6. Build relationships with the data management team: Remember the work you are doing falls under the ambit of the group that is officially responsible for managing data in your organization. It is therefore important that you keep them informed of what you’re doing.  Sooner or later your paths will cross, and you want to be sure that there are no nasty surprises (for either side!) at that point. Moreover, if you build connections with them early, you may even find that the data management team supports your efforts.

Having waxed verbose, I should mention that my effort is work in progress and I do not know where it will lead. Nevertheless, I offer these suggestions as a wayfarer who is considerably further down the road from where he started.

### Parting thoughts

You may have noticed that I’ve refrained from using the overused and over-hyped term “Big Data” in this piece. This is deliberate. Indeed, the techniques I have been using have nothing to do with the size of the datasets. To be honest, I’ve applied them to datasets ranging from a few thousand to a few hundred thousand records, both of which qualify as Very Small Data in today’s world.

Your vendor will be only too happy to sell you Big Data infrastructure that will set you back a good many dollars. However, the chances are good that you do not need it right now.  You’ll be much better off going back to them after you hit the limits of your current data processing infrastructure. Moreover, you’ll also be better informed about your needs then.
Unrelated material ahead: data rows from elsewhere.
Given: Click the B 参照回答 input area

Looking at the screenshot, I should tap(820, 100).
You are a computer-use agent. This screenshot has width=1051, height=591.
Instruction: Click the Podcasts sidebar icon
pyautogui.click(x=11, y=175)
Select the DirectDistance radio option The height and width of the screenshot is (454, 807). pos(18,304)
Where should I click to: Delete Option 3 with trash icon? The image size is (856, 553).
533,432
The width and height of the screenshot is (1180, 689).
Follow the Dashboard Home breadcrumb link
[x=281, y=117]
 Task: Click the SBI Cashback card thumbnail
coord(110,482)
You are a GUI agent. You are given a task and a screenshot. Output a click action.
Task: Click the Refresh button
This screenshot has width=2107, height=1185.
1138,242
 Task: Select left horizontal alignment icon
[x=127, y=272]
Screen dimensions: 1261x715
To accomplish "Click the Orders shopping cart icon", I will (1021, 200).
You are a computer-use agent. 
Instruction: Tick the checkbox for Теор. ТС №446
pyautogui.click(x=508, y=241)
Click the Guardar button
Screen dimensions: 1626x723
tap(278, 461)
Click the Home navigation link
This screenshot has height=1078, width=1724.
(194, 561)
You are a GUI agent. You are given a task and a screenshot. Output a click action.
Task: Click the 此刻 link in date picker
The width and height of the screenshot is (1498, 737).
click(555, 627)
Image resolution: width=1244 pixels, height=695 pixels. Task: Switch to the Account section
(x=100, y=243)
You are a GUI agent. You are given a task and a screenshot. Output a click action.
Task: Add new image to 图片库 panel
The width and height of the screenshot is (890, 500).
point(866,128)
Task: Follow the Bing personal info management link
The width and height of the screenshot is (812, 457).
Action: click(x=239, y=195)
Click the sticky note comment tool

You may also be wondering why I haven’t said much about the composition of the analytics team (barring the point about not needing PhD statisticians) and how it should be organized.  The reason I haven’t done so is that I believe the right composition and organizational structure will emerge from the initial projects done and feedback received from internal customers. The resulting structure will be better suited to the organization than one that is imposed upfront.  Long time readers of this blog might recognize this as a tenet of emergent design.

Finally, I should reiterate that my efforts are still very much in progress and I know not where they will lead. However, even if they go nowhere, I would have learnt something about my organization and picked up a useful, practical skill. And that is good enough for me.